Source data:
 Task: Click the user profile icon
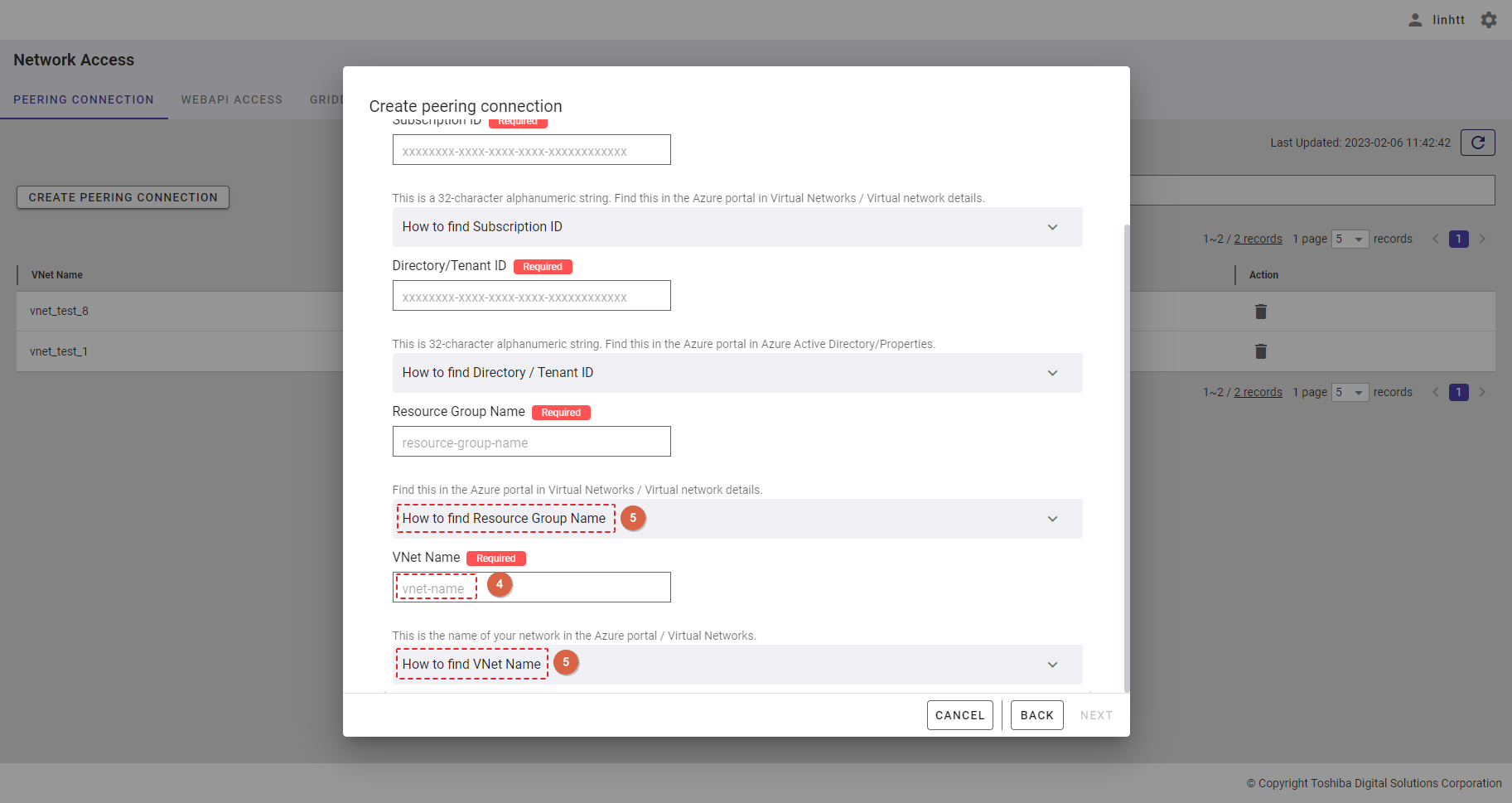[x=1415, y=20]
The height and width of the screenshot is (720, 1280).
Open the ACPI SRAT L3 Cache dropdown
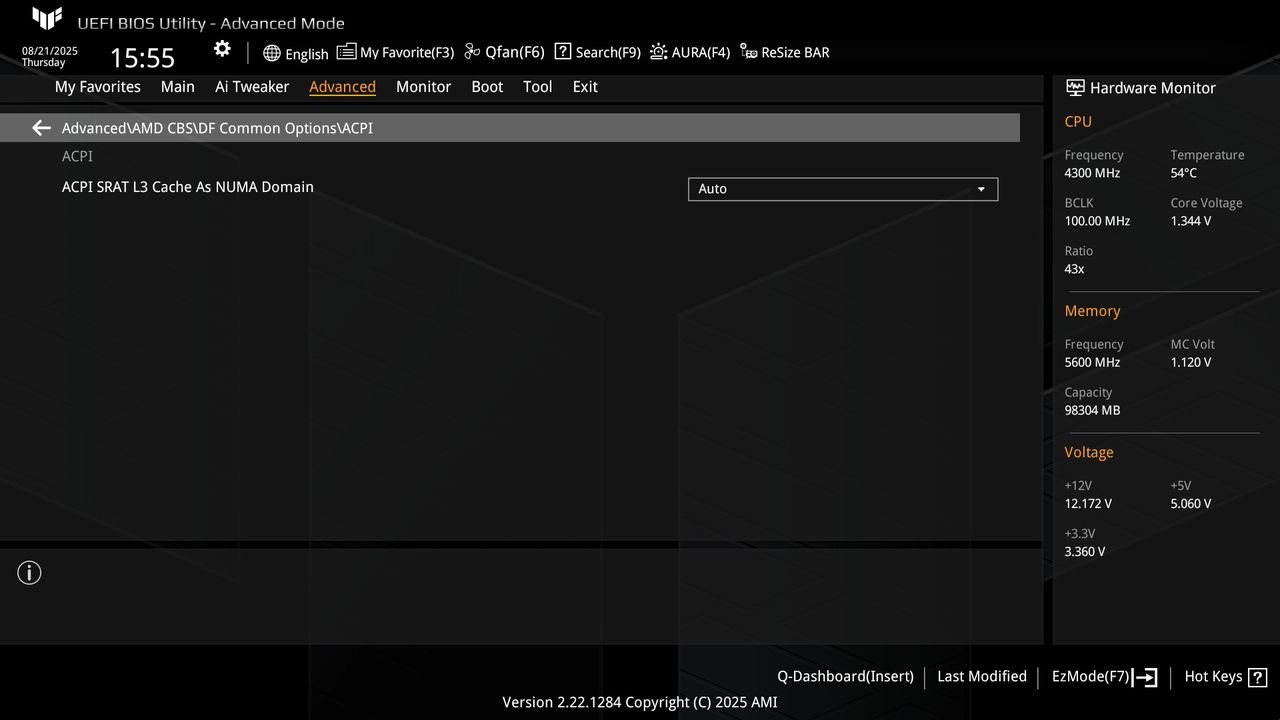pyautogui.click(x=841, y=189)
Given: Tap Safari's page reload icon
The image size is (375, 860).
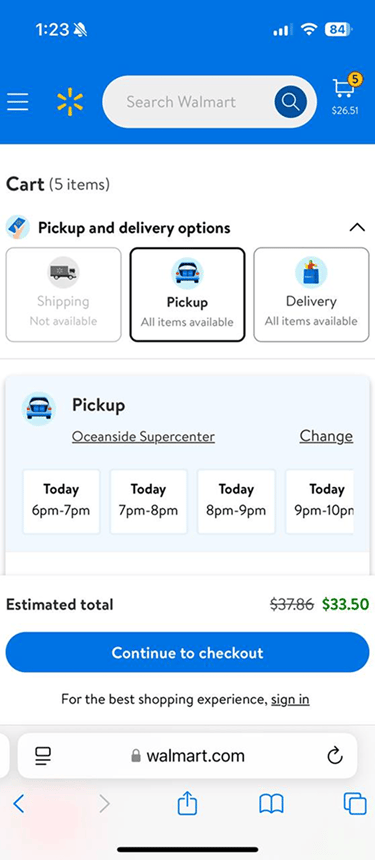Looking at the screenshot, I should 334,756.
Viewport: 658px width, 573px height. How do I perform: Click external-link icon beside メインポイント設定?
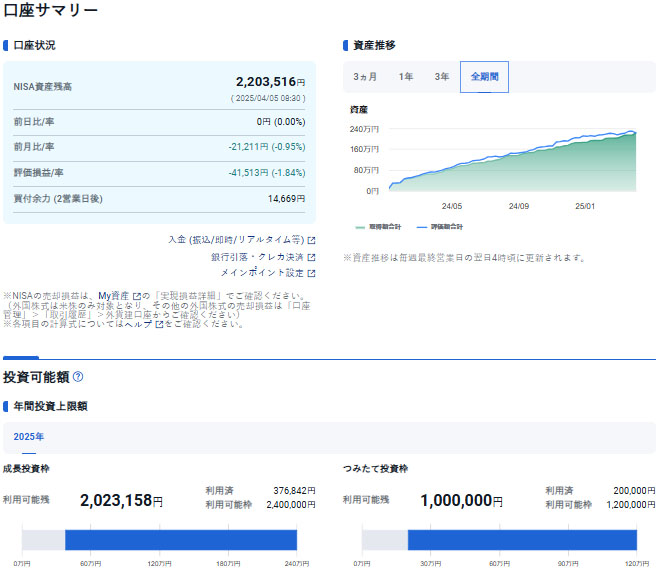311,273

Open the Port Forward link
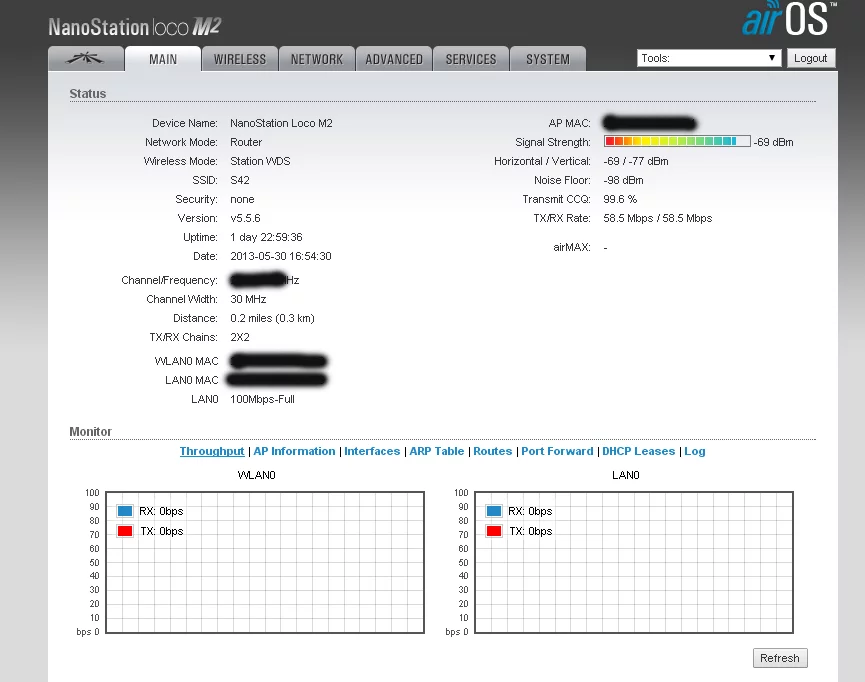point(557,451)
--
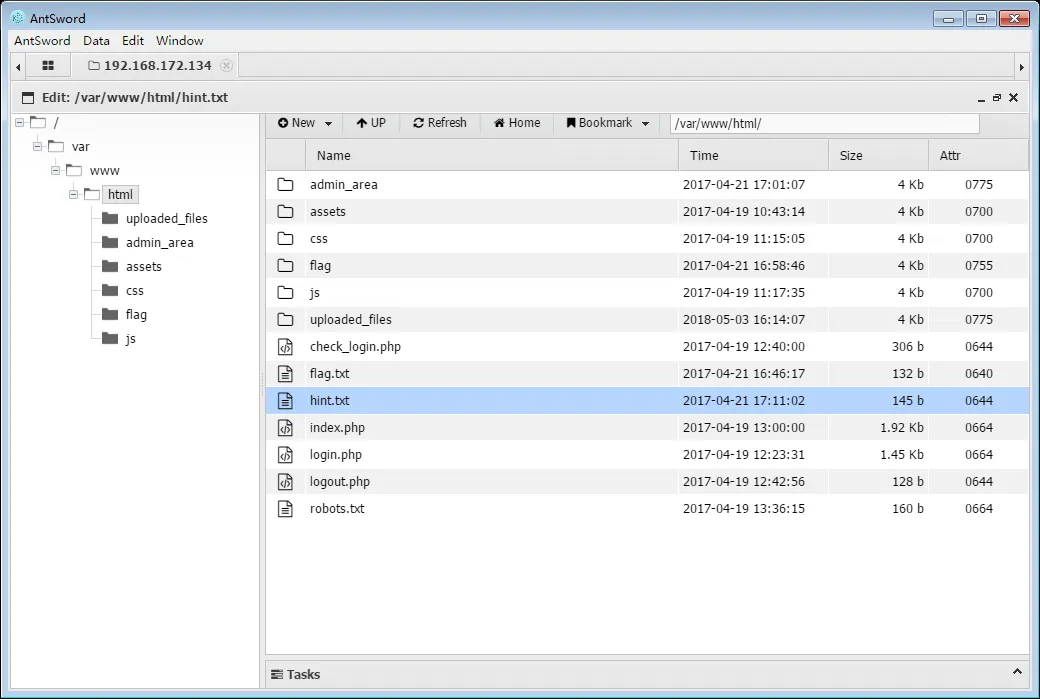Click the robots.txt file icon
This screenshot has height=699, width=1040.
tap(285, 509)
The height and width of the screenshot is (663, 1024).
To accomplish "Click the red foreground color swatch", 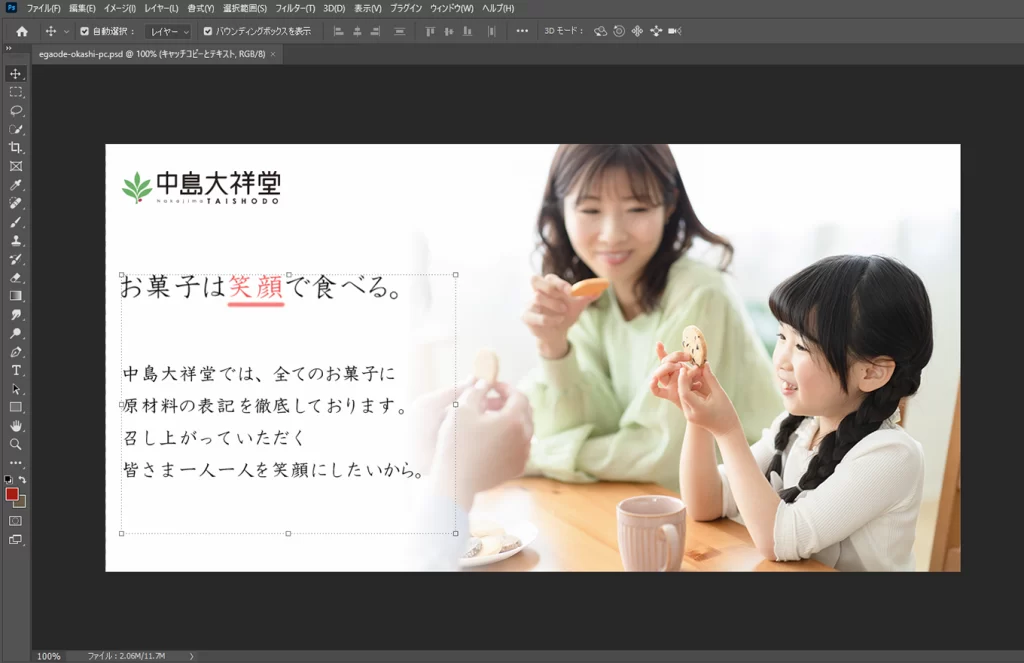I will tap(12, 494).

* _WORK INSTRUCTIONS_
Above are entries with pictures among them. Write out exactly the lines from the one containing "Task: Click the user profile icon" through the one containing "Given: Tap Safari's page reload icon", ends included, and leave those pictures out.

* _TASK SOLUTION_
 Task: Click the user profile icon
[x=1415, y=20]
The height and width of the screenshot is (720, 1280).
Open the ACPI SRAT L3 Cache dropdown
pyautogui.click(x=841, y=189)
Given: Tap Safari's page reload icon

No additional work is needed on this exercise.